Silvio came towards him only to be pushed away.

Amerigo did not believe her. Something was wrong with him but the hair could be cut.

He had seen to it. He had done it once already, and he would do it again.

Again until it ceased growing back and reminding him.

Until he no longer felt its weight on his shoulders and back.

He did not wish to carry tokens of his disgrace, of their…

What had they done in Antioch? Him and Silvio…

What had they left behind in the hollowed out belly of the citadel?

“Stop—please!”

Silvio whispered as he rocked Amerigo back and forth in his embrace. They had fallen to the ground and he was desperately trying to make Amerigo stop ripping out his hair, locks spattered with blood, clinging to his fingers.

“This is what you are now.” Dulior’s voice carried in the dark. “An unchangeable thing, a bygone product of mortality. No longer a fragile article of flesh but my divine companion. You will serve me forever, for this is how I have made you, Silvio.”

Paris had changed and yet it had not. The great city remained heedless when they joined the ranks of its many residents and ambitious fools.

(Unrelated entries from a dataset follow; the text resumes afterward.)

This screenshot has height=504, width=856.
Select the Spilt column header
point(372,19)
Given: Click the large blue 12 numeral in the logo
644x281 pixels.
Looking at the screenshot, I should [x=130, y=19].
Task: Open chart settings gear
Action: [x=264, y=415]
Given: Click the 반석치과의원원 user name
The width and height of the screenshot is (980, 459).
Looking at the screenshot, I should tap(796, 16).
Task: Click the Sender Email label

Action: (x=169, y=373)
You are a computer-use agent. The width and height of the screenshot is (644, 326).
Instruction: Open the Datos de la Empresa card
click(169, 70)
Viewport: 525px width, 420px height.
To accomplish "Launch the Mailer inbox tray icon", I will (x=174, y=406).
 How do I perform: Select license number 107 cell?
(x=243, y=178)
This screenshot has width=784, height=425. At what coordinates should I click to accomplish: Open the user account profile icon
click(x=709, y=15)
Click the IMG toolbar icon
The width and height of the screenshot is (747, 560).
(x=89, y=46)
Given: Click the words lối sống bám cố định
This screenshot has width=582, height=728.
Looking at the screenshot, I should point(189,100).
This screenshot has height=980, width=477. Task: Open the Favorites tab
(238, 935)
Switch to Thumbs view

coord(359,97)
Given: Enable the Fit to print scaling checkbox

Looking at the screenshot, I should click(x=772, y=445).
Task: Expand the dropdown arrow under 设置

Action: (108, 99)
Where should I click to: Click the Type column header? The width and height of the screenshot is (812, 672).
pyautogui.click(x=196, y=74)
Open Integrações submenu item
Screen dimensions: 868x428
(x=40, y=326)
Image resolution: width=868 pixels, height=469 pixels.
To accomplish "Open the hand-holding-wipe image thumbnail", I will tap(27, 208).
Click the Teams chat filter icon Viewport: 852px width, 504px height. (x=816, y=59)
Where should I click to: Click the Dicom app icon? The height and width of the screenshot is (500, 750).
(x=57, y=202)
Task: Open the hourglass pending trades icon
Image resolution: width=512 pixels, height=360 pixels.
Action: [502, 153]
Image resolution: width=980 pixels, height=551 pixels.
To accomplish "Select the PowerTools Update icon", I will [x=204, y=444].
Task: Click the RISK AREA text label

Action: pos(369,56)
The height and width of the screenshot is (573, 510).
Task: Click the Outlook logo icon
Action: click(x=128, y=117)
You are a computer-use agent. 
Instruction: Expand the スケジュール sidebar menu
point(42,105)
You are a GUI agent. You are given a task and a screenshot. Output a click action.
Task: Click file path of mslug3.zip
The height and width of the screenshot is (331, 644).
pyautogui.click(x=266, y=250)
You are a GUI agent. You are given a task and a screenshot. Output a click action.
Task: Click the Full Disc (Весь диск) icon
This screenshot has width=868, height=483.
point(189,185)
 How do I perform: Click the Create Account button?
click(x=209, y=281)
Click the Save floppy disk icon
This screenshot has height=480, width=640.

Paris did not weep when Gustave di Flaviari’s body crumbled like a puppet at Silvio’s feet, nor did the city applaud when Dulior led her new husband to the altar and bound him with vows to be hers.

The Count and Countess’ estate had many servants but they could house one more: Amerigo, who they had donned in garments suited to his new station.

Within a fortnight the kitchen staff and maids, struggling to pronounce his name, christened him Emmerique.

How awkward and unnatural it sounded on these mortals’ lips.

Amerigo wondered what they would make of his family name Gabrielli.

Would they butcher it as well, taking away the last remnant of his prideful father?

Tired from the journey, his head swimming in hateful mutters and memories full of holes, Amerigo took on the new name and station.

There were times when Dulior allowed him to accompany her and Silvio across town.

The newlyweds walked hand in hand, making calls, leaving alms to this parish or that house.

Amerigo carried boxes with dresses and flowers, roses trailed after him on the pavement.

If he was good and quiet, Dulior shared her meals, allowing him to feed on prey more noble than a dog.

With time, as the months bled away, his mistress let him attend to Silvio.

“A lord needs a valet,” the she-daemon declared with a dismissive gesture, and threw Amerigo’s new uniform on the ground for him to pick up. “He frightens the servants with his silence. Teach him some of your charm, husband.”

EMERICK, 1791—1820

Emerick strolled around the garden, his eyes pausing now and then at the sundial.

The sight made him almost giddy. What a silly thing to place as an ornament when they would never see it in the daylight.

Neither would they ever again feel the warmth of the sun on their skin.

The last time he had seen and felt the sun was when they crossed Europe so many centuries ago, off to do God’s work.

Back then, the skin on his forearms and face burned and withered, his muscles ached, belly empty of sustenance but overflowing with determination.

Fireflies flickered in the bushes and Emerick watched them, reminiscent.

There were little flower-beds scattered across the garden, the petals closed and hidden for the night.

Sometimes the gardener would cut and arrange bouquets in the dining room and library.

Emerick found lilacs, dayflowers, or large-flowered sparaxis set at his bedside—a gift by Silvio, the aroma clinging to the sheets and to his hair.

He liked the snapdragons best, running his fingers over their velvety mouths, dusted with pollen.